# pimp my watch, my projects based on russian movements



## werk24.pl

Hello

I would like to present some of my projects. I am using russian movements.

First one on the pictures below is compately redesigned russian watch pobieda with 2602 movement. I changed the movement trying to make it skeletonised. After all I made new second hand, painted the dial. I also made new case made of brass. The case has mineral glasses in front and on the bottom  Everyting was hand made.

All Your sugestions will be more than welcome ... 

so this is how it looked before :










and after :










and some photos of the finished project:


----------



## pmarkel

Simply beautiful!


----------



## ViperGuy

Wow. I don't care for the gold, but other than that, its beautiful. Extremely nice work. 
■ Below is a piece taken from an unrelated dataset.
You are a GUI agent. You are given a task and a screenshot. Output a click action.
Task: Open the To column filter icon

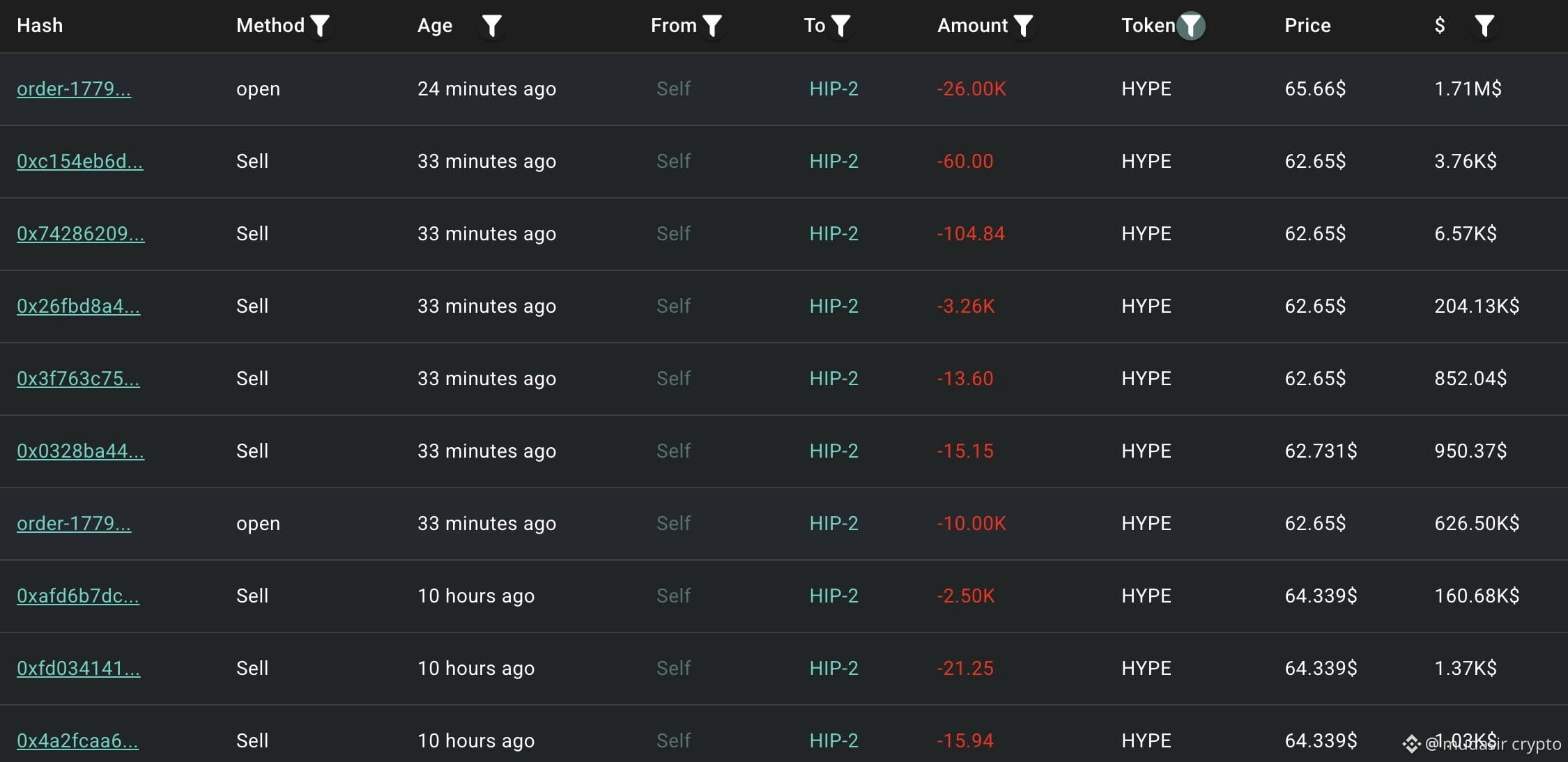tap(841, 26)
Sent while doing a burnout.


----------



## Tanuki

epic!. that's some great work.
When you say handmade did you hand shape the new metalwork and plate it? or have it cnc or lasercut?.
I'm not a fan of gold either, but that's something I'd want on my wrist.


----------



## xzqt

Wow ! You sure its the same movement ! It looks great !
well done and nice !


----------



## werk24.pl

Tanuki said:


> epic!. that's some great work.
> When you say handmade did you hand shape the new metalwork and plate it? or have it cnc or lasercut?.
> I'm not a fan of gold either, but that's something I'd want on my wrist.


I don't have any CNC or laser cut machines. All was done by hands using a file. The case I made using watchmaker lathe. Nothing was goldplated it is just polished brass.


----------



## werk24.pl

and here is my other project, molnija changed from the pocket to wrist watch.  Hand made case, mineral glasses on both sides, hand made crown, a little improved movement, polished screws ...


----------



## Tony A.H

Very Impressive Work.
Love how you Skeletonized the Caliber with Precision.!! your Cuts and Curves look very Clean. BRAVO. 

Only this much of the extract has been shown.